Piano B, la forza del saper cambiare strada

Fotografia orizzontale, in formato 16:9, che ritrae al centro la parte inferiore di un tronco d'albero che si divede in due grossi tronchi (più grosso quello a destra di quello a sinistra); il tronco principale, 40 centimetri al massimo sopra il terreno, ha inglobato parzialmente, ma parecchio, un segmento largo un paio di metri di un tubo di metallo dipinto di bianco, leggermente arrugginito alle estremità, modificando inoltre la propria forma: il tronco infatti, nel punto in cui ha inglobato il tubo, è molto più largo. L'albero cresce su un terreno argilloso, cosparso in molti punti da mucchi di foglie secche, di colore beige, e da qualche ciuffo di erba verde; il terreno si trova davanti a una stradina sterrata coperta di ghiaietta di colore grigio chiaro; dietro la strada c'è un campo di erba e fiori lilla; dietro il campo alcune case basse, di due piani; dietro le case, in lontananza, le ampie pendici di una collina, di colore bluastro a causa della foschia, che le rende anche un po' sfocate.

Abituati a pensare che essere forti significhi andare sempre dritti verso l’obiettivo, perdiamo di vista l’importanza del saper scegliere quel che è bene per noi, in ogni singolo momento

“O la va o la spacca”, “Mi spezzo ma non mi piego”: quante volte sentiamo affermazioni del genere, che spesso ricevono il plauso generale o, in ogni caso, un certo grado di ammirazione. Nella vita di tutti i giorni, come nella politica, sembra che percorrere linee rette, che non ammettono deviazioni, sia sinonimo di vite risolute, potenti, sicure, invidiabili.

Così succede che spesso ai nostri cuccioli trasmettiamo questa sicumera: li vogliamo imbattibili, senza curve, senza inutili perdite di tempo, li vogliamo dritti alla meta.

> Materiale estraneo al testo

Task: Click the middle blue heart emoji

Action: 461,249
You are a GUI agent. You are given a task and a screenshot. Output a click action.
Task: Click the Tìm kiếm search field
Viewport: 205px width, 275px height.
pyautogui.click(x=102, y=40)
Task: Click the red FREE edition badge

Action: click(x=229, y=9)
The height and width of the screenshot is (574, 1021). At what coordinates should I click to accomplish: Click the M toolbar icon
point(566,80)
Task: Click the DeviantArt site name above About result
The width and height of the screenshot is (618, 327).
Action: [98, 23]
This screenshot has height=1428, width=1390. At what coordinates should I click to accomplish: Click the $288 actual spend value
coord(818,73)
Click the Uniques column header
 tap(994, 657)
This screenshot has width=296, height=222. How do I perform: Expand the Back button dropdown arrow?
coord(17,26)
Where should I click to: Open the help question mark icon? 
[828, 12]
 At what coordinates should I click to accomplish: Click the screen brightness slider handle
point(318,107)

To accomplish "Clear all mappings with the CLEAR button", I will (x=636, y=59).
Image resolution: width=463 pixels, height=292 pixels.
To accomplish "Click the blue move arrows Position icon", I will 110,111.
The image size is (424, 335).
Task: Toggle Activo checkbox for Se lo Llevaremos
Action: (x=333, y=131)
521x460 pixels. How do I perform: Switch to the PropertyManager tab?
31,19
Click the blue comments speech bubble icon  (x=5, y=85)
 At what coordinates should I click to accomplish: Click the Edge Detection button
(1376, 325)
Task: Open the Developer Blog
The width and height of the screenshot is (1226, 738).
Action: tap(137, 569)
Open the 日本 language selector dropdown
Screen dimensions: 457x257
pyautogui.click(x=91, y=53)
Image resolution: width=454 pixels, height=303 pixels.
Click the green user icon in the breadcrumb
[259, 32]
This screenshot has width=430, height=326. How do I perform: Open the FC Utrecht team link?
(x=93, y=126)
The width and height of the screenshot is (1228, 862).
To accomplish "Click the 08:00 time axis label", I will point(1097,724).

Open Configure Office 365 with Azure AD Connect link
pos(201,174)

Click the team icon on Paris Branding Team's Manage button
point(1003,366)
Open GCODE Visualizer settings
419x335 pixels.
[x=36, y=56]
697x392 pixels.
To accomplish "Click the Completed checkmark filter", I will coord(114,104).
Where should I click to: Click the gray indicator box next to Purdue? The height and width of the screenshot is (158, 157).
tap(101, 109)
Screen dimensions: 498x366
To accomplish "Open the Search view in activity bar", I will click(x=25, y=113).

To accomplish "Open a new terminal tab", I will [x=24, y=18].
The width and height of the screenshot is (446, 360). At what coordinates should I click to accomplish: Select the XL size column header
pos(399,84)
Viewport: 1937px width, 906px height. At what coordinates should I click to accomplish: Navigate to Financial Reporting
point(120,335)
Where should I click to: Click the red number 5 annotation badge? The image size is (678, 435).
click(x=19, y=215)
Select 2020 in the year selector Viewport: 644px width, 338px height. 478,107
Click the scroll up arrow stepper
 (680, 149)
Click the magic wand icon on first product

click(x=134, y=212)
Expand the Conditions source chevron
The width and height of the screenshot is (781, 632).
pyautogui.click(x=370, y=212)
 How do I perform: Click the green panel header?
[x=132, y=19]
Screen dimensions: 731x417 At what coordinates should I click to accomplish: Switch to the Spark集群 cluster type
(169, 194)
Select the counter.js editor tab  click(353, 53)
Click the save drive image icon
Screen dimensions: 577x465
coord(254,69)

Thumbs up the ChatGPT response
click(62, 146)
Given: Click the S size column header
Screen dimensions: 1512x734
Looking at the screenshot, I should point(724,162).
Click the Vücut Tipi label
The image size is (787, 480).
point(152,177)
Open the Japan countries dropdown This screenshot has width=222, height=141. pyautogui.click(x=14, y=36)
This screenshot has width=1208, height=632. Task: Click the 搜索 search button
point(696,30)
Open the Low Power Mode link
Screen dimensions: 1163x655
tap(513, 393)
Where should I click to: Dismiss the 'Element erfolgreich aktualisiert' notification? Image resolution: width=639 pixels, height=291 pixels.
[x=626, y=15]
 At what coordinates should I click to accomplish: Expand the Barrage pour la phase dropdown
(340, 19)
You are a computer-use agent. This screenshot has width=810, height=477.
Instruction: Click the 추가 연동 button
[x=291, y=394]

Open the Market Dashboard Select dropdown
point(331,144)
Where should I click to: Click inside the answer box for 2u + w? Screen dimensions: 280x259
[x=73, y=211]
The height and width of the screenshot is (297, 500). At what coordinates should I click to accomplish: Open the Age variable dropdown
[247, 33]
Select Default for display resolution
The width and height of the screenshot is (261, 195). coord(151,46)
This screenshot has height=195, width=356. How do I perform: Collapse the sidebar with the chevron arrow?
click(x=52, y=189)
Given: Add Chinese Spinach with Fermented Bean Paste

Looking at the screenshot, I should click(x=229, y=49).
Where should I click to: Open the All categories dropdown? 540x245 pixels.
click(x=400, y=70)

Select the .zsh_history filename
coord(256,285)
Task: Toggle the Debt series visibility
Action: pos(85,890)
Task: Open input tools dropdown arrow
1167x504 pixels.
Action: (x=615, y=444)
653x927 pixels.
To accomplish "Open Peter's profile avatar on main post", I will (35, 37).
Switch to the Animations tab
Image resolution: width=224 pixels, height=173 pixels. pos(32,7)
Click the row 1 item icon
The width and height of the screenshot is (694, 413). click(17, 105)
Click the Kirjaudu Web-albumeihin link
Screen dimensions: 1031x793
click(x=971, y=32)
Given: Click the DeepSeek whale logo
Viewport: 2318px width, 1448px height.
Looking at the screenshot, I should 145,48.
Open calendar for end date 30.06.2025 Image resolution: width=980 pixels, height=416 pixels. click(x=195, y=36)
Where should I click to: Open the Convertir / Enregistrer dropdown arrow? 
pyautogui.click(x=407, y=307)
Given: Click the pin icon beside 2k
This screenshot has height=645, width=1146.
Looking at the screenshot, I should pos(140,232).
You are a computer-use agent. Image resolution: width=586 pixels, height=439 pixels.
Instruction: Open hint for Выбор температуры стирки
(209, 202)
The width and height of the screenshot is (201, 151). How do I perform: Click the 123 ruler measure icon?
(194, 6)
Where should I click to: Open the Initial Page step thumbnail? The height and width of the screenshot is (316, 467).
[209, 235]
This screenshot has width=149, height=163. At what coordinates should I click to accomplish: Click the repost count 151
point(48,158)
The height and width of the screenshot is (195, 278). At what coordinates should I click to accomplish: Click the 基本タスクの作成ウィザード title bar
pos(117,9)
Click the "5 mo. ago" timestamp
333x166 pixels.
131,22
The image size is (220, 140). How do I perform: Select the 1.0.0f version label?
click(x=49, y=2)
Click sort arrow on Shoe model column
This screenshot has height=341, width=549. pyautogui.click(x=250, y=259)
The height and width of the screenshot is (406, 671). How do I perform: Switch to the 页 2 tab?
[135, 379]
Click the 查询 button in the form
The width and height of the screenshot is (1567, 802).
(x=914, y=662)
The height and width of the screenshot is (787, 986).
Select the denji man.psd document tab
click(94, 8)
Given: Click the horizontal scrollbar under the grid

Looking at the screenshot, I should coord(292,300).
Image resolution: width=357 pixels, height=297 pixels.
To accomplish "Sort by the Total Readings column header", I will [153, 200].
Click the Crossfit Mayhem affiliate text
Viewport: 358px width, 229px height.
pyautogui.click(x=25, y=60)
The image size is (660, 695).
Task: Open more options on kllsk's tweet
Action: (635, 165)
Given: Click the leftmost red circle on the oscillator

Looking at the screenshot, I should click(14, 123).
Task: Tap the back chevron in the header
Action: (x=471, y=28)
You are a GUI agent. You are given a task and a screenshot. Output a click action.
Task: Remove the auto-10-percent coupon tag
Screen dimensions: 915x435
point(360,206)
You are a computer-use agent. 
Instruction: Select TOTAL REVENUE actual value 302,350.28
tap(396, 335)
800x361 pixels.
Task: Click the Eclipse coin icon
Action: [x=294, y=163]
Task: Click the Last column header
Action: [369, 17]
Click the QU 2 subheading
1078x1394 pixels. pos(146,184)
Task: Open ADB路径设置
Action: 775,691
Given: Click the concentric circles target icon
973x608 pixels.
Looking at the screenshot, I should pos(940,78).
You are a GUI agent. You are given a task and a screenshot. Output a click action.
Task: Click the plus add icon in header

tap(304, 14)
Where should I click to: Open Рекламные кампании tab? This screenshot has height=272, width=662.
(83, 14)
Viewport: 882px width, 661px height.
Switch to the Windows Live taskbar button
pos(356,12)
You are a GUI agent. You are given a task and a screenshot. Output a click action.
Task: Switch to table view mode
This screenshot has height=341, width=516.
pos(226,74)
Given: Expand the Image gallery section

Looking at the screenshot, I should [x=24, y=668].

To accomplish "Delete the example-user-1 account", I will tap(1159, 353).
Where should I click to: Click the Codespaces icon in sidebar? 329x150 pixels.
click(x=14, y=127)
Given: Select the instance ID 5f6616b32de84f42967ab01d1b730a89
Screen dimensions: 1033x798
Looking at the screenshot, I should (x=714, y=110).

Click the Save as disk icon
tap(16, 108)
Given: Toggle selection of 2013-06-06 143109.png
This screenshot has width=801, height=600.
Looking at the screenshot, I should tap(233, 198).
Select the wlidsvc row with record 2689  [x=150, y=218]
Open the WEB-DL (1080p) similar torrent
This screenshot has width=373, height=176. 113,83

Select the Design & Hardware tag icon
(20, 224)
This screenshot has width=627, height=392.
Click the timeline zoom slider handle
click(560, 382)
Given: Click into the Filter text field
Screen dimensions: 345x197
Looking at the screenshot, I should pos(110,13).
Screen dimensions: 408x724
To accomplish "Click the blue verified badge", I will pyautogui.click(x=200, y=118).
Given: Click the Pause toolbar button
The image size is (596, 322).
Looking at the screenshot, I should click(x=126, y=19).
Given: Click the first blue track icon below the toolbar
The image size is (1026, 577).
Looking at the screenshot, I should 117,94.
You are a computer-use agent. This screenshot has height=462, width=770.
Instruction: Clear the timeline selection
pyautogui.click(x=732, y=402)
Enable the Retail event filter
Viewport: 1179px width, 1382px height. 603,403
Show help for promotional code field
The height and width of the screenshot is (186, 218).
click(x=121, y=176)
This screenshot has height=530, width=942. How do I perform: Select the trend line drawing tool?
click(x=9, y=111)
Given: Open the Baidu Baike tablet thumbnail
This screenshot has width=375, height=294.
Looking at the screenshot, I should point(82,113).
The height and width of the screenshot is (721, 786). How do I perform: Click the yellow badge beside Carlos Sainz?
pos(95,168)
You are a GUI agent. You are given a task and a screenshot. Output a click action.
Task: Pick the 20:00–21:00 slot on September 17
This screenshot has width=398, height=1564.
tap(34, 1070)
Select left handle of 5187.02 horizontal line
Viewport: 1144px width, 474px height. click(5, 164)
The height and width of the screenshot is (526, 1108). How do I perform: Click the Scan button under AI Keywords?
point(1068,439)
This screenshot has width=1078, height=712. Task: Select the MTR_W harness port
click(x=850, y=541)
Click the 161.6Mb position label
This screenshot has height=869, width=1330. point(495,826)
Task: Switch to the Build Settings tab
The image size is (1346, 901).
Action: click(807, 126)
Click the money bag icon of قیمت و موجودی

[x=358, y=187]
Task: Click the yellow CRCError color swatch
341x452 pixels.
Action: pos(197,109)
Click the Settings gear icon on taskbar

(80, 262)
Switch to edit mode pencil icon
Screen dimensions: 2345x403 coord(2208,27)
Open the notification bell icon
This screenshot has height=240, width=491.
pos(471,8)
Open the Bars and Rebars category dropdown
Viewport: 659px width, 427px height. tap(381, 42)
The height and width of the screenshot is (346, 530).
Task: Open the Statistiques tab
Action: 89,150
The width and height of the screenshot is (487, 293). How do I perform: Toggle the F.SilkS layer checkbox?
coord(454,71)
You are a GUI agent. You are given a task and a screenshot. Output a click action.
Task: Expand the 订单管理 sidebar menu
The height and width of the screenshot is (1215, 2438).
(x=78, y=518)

Li immaginiamo coerenti, con idee certe in testa, con un unico piano, come il divino Klingsor, che possedeva cinque vite ma le giocava tutte insieme in una volta; d’altra parte gli eroi sono tutti giovani e belli e sicuri, camminano con passo certo, non retrocedono, non deviano e, nel caso la strada presenti ostacoli che non si possono superare, allora preferiscono farsi male, rompersi, piuttosto morire che cambiare direzione (“Stringiamoci a coorte, siam pronti alla morte”).

Poi il tempo passa, le strade bloccate aumentano, i sogni si infrangono; come direbbe il poeta: si passa dal cupo tumulto al dolce singulto (Pascoli, La mia sera), e allora spesso ci si trova feriti, attoniti, stanchi e scorati.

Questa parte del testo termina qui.